Dataset entries ▸
○ ○ ○ ○ ○ ○ ○

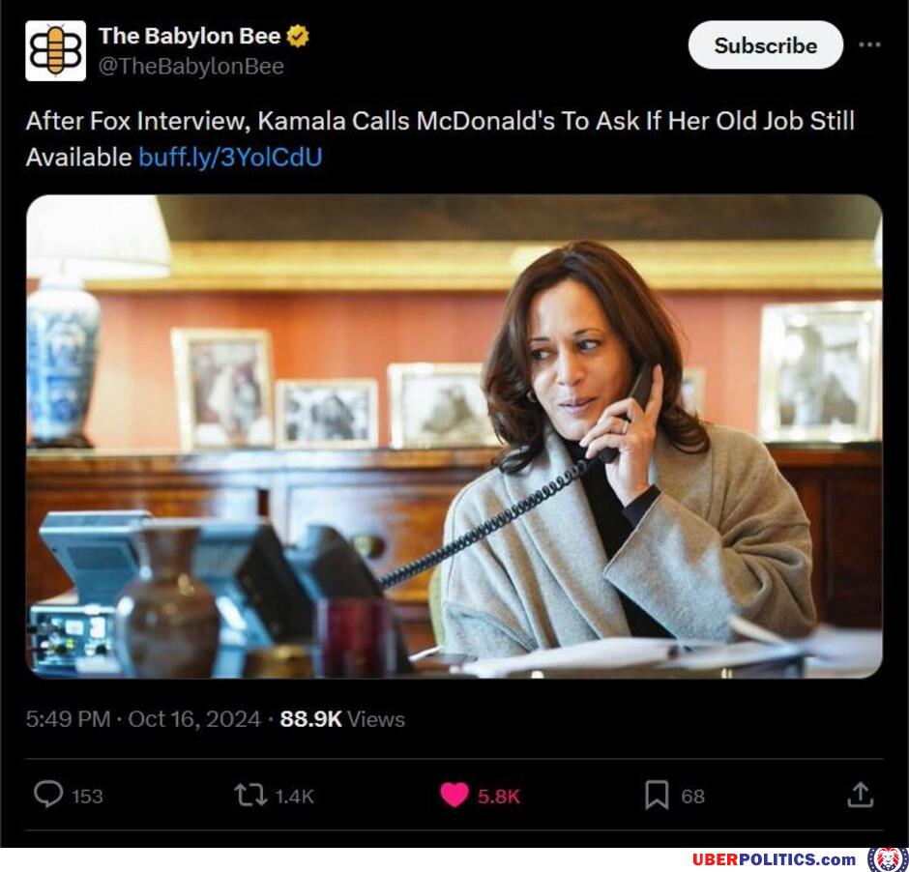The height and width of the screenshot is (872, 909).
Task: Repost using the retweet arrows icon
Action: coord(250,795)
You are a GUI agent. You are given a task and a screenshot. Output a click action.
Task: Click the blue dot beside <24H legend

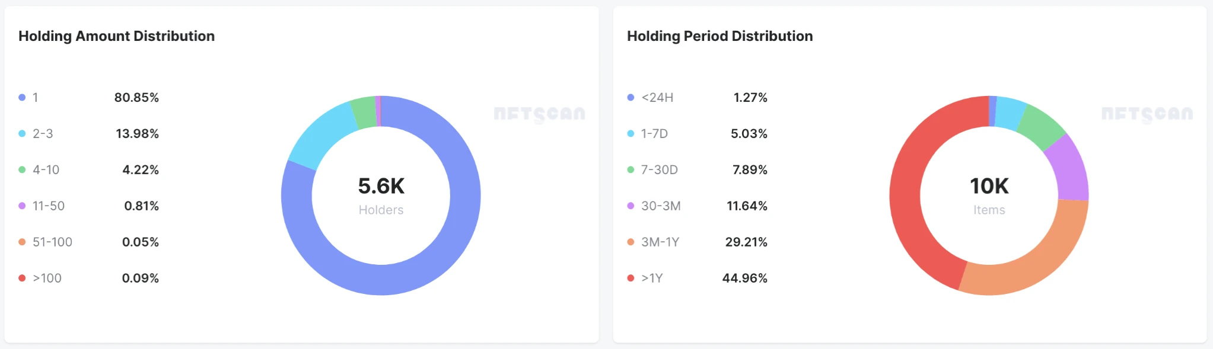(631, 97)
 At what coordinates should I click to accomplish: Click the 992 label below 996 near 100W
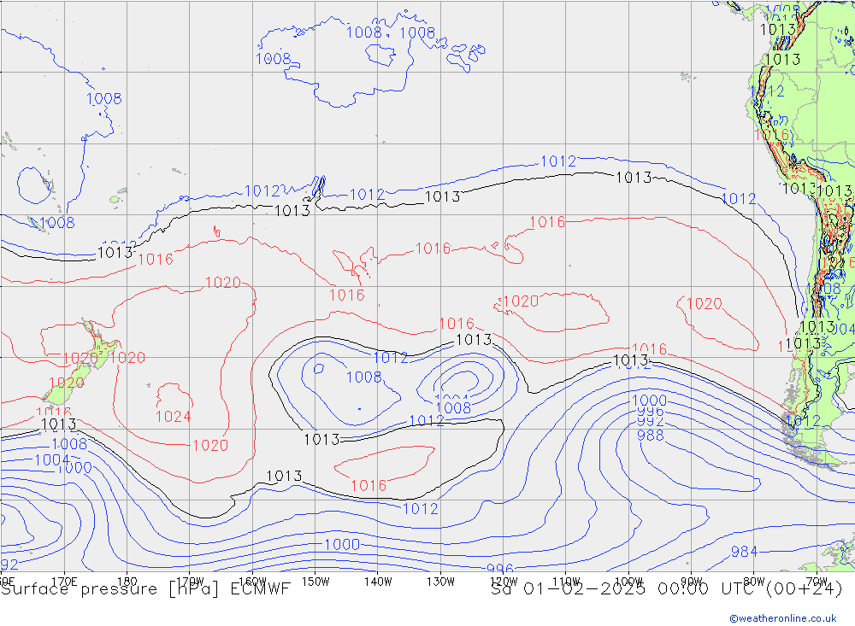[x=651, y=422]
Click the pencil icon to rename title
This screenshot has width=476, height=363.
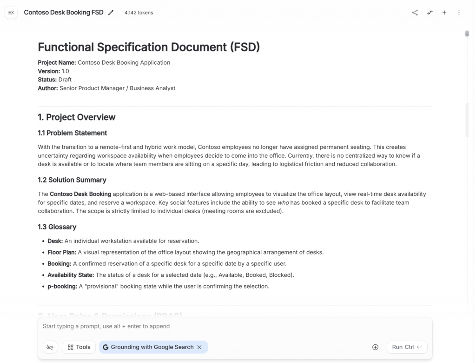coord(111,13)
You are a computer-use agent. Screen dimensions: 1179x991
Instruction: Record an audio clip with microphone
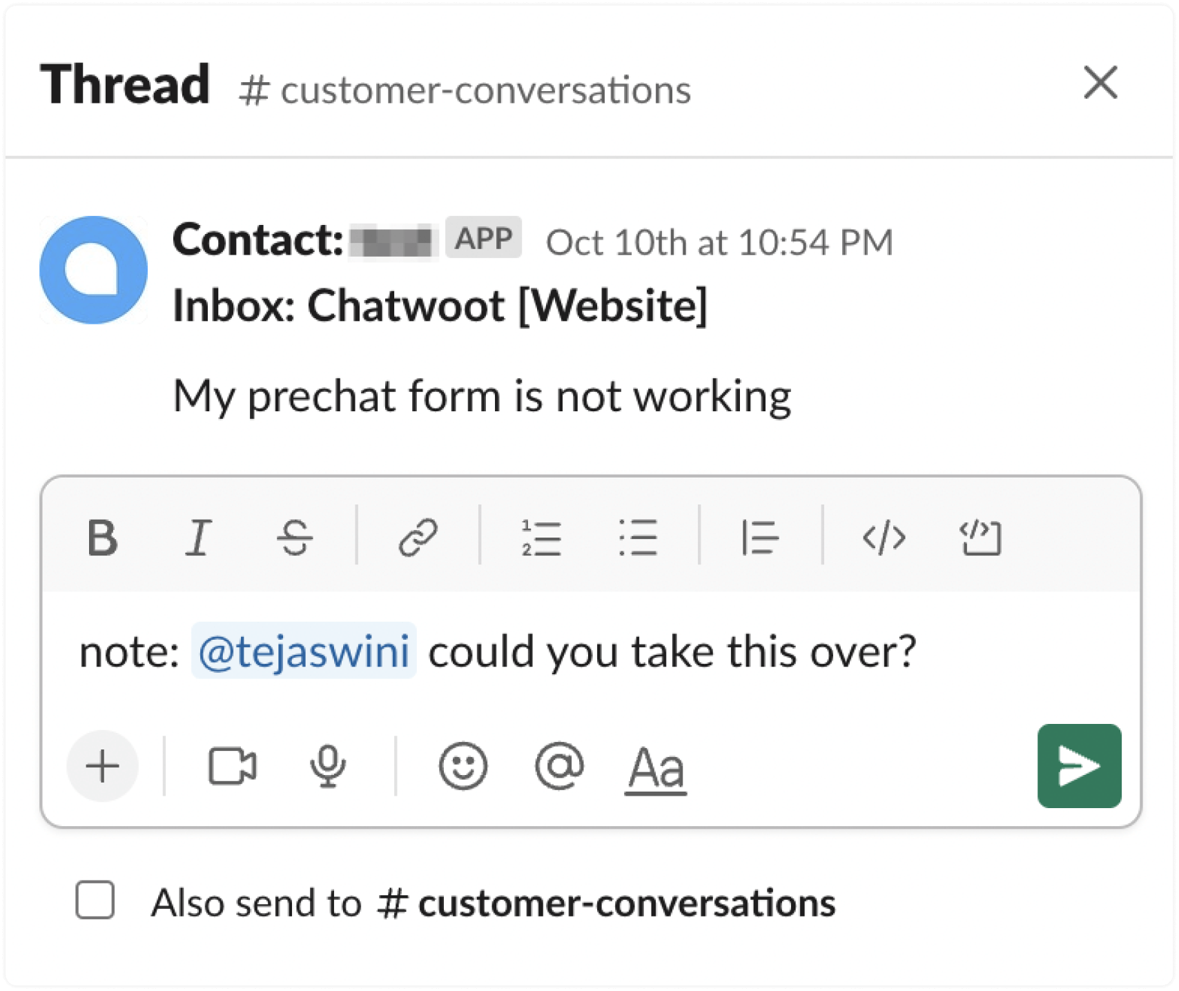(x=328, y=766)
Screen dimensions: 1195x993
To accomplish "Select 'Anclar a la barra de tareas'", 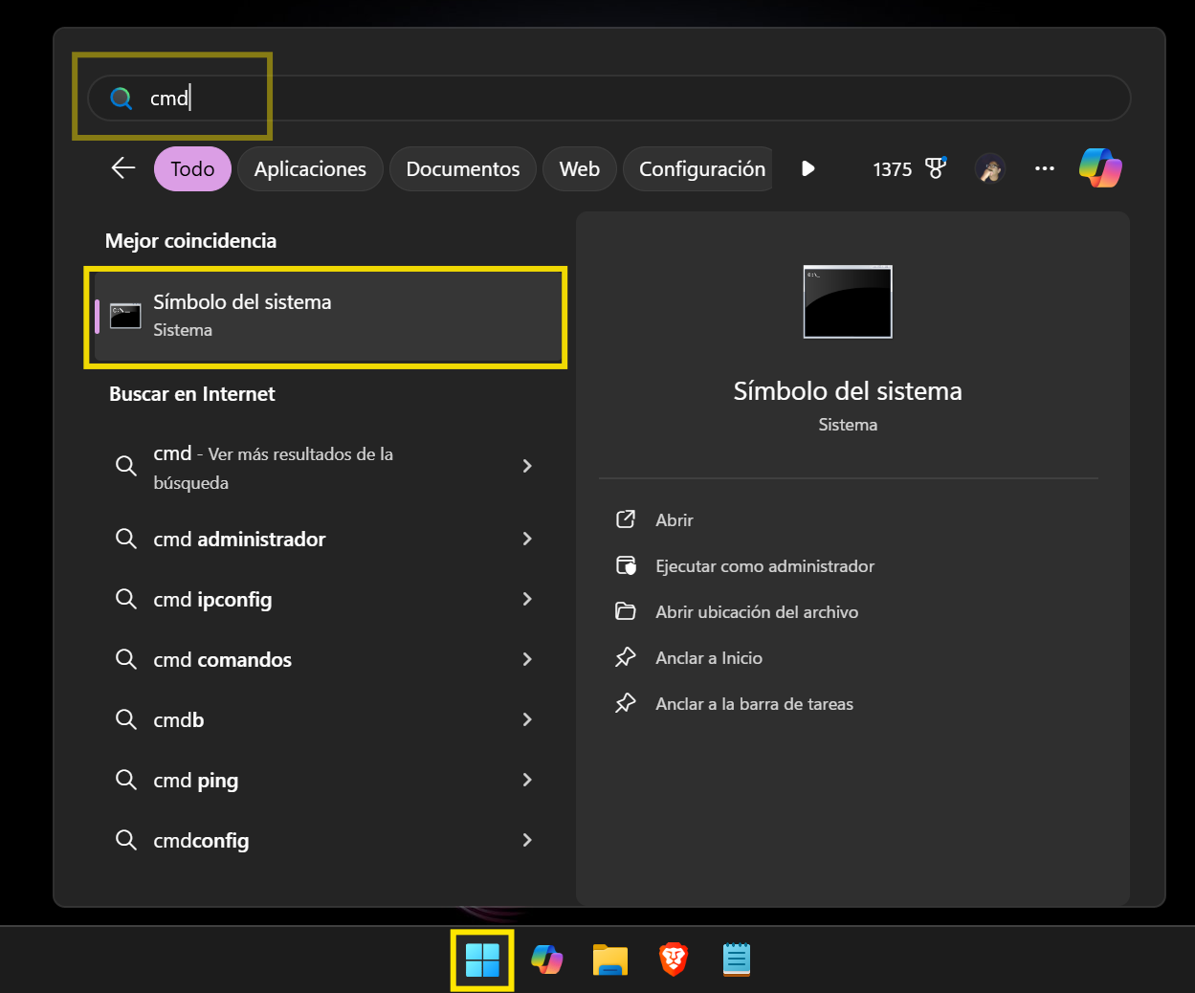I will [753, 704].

○ ○ ○ ○ ○ ○ ○

WORK INSTRUCTIONS ▸ Each line of the entries above that has the word "agent" is to be copied.

YOUR SOLUTION ▸
You are a GUI agent. You are given a task and a screenshot. Output a click action.
You are a computer-use agent. Screen dimensions: 1179x991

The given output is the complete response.